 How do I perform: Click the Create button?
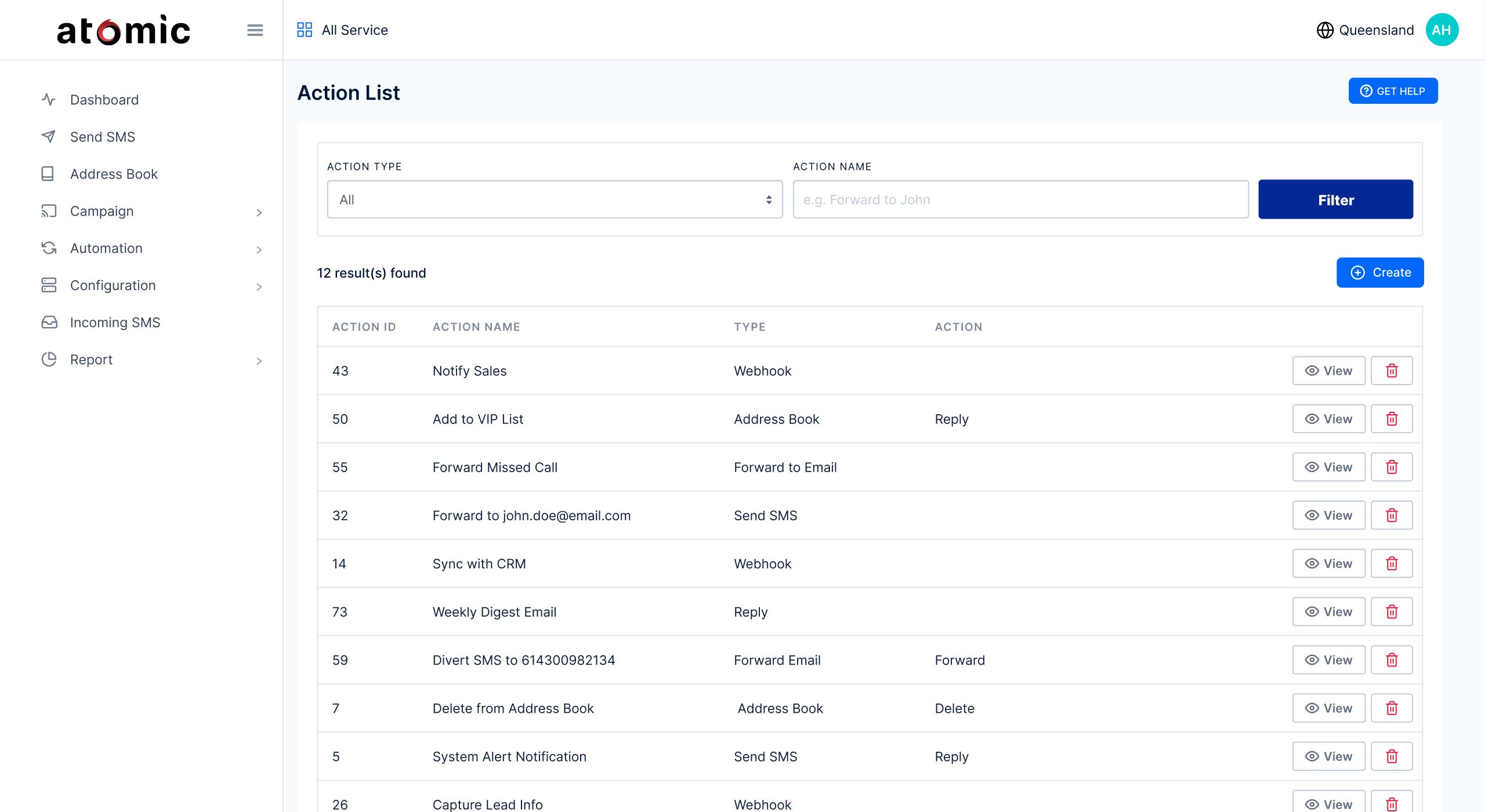pyautogui.click(x=1379, y=273)
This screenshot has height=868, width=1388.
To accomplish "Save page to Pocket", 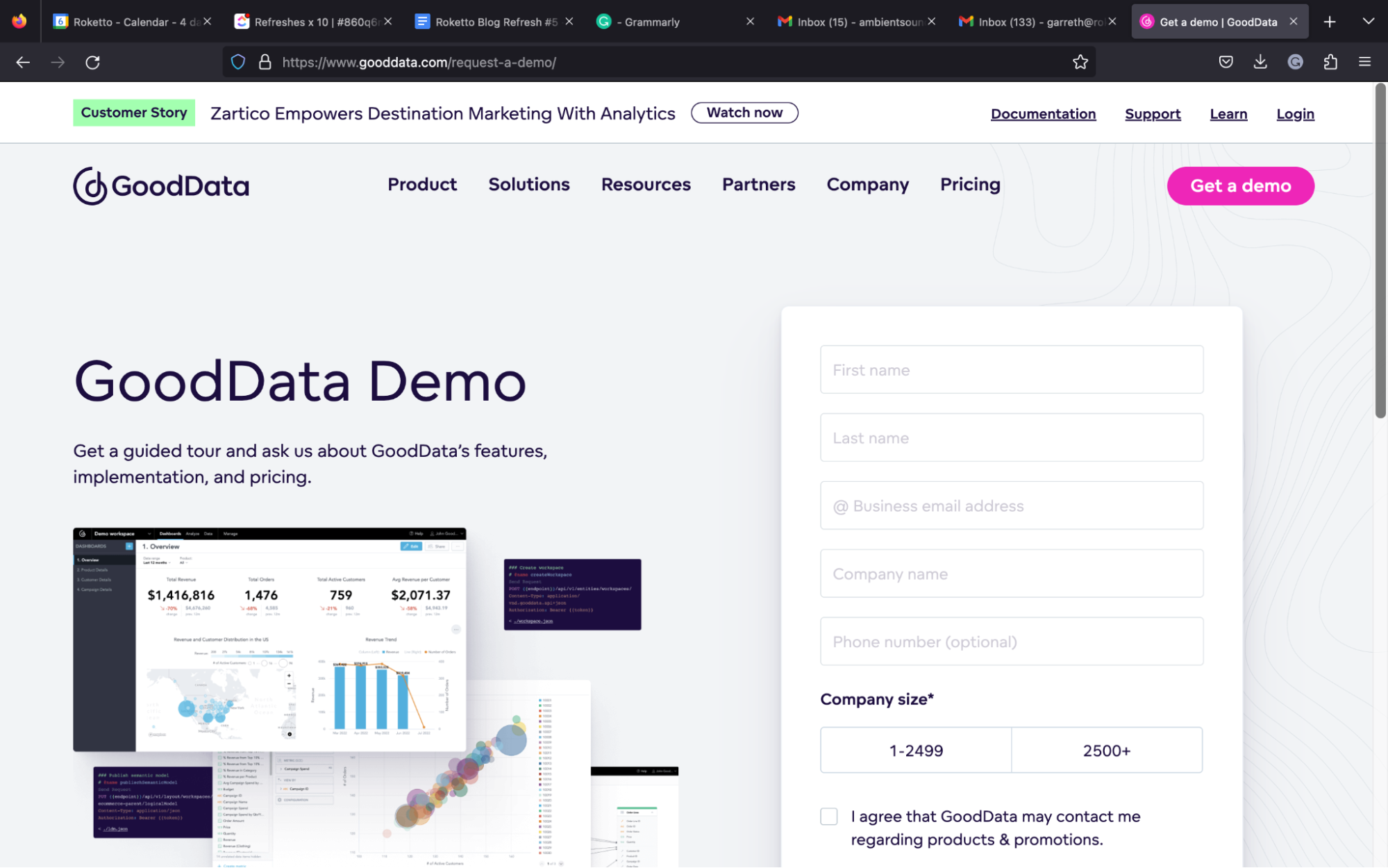I will pyautogui.click(x=1226, y=62).
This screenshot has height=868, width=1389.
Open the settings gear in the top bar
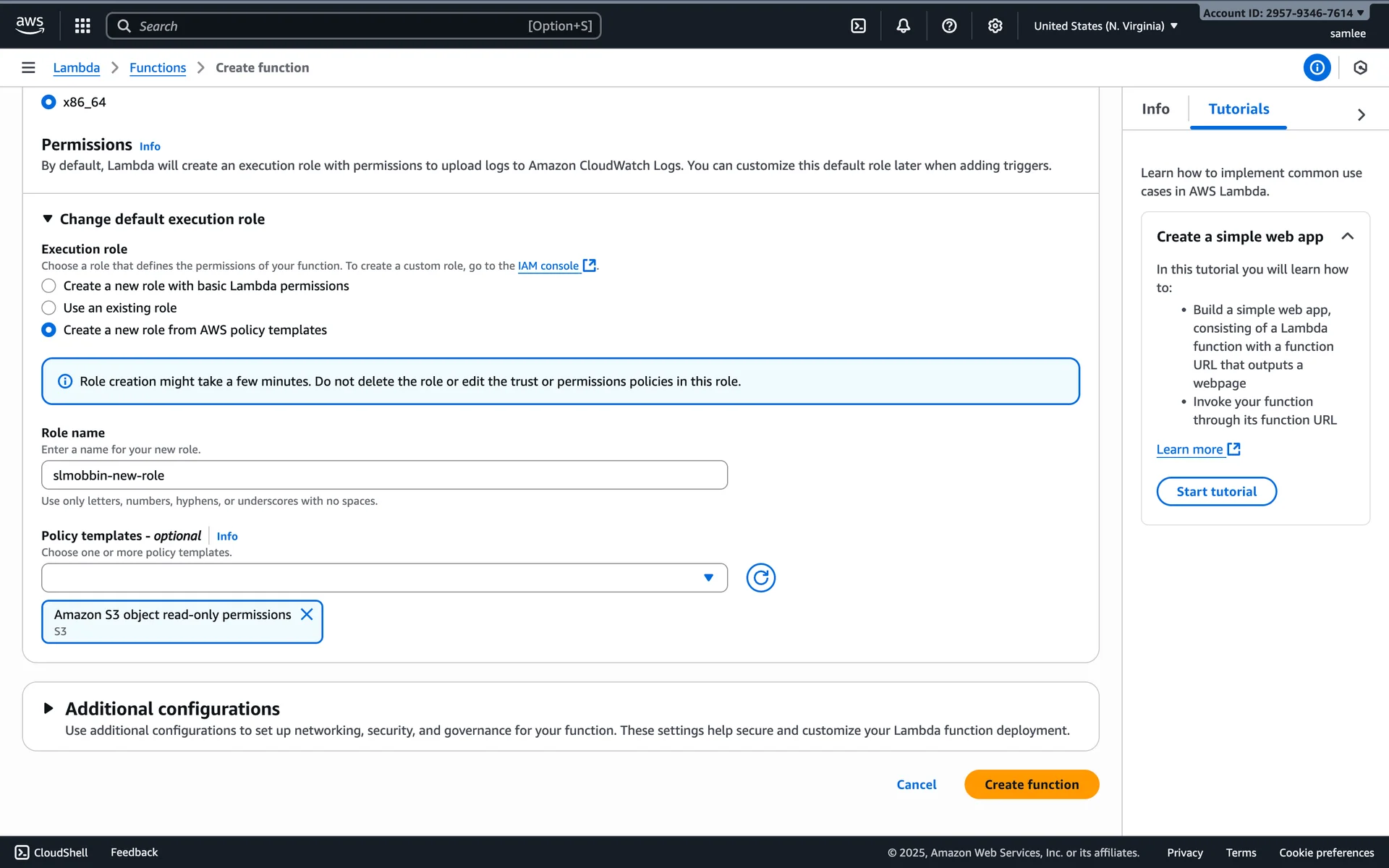point(995,26)
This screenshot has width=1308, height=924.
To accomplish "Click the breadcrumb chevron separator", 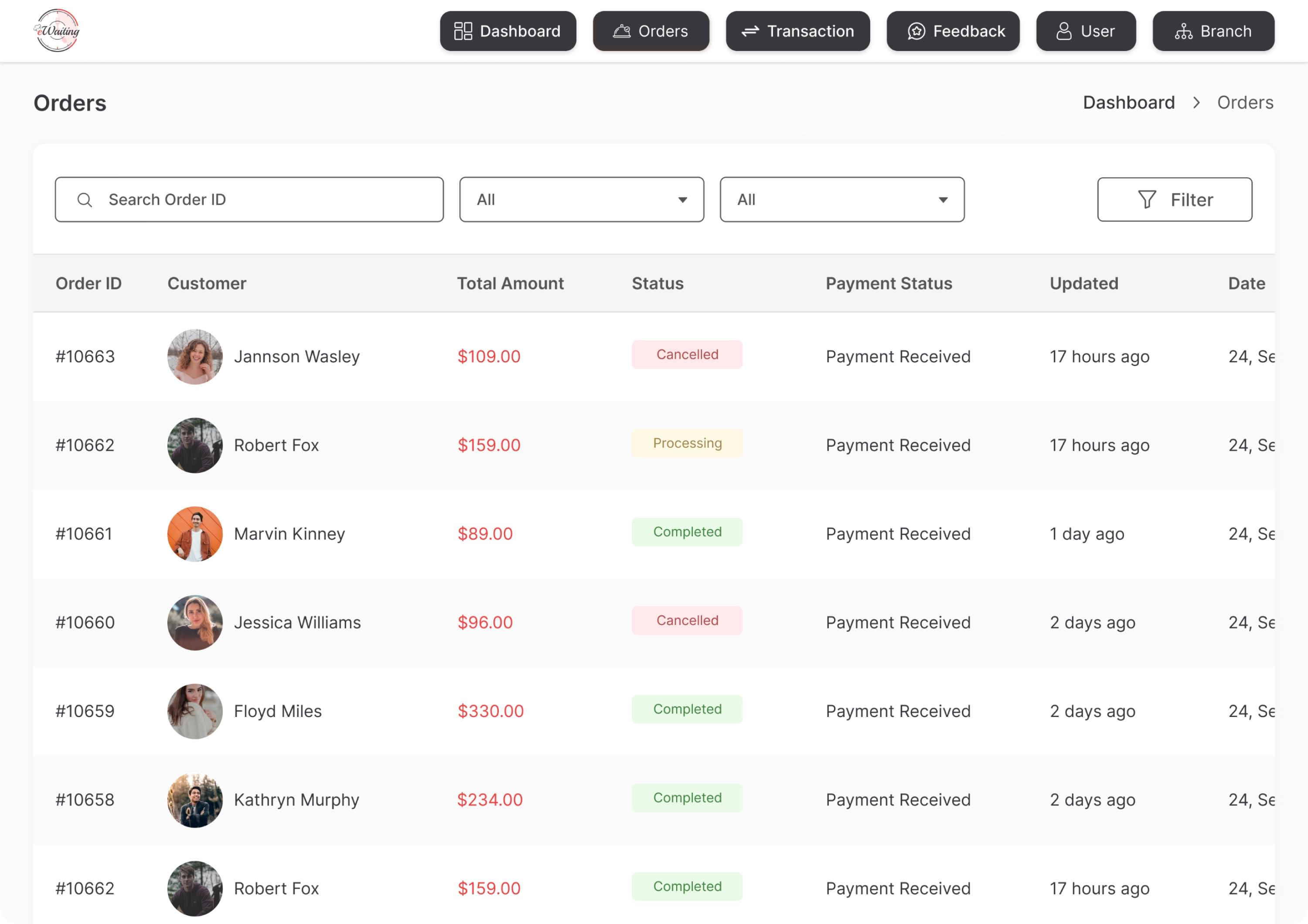I will point(1196,103).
**********
§ **PROBLEM STATEMENT**
Take from the material above every line that includes the word "width".

§ **RESPONSE AREA**
This screenshot has height=868, width=1388.
This screenshot has height=868, width=1389.
This screenshot has width=1308, height=924.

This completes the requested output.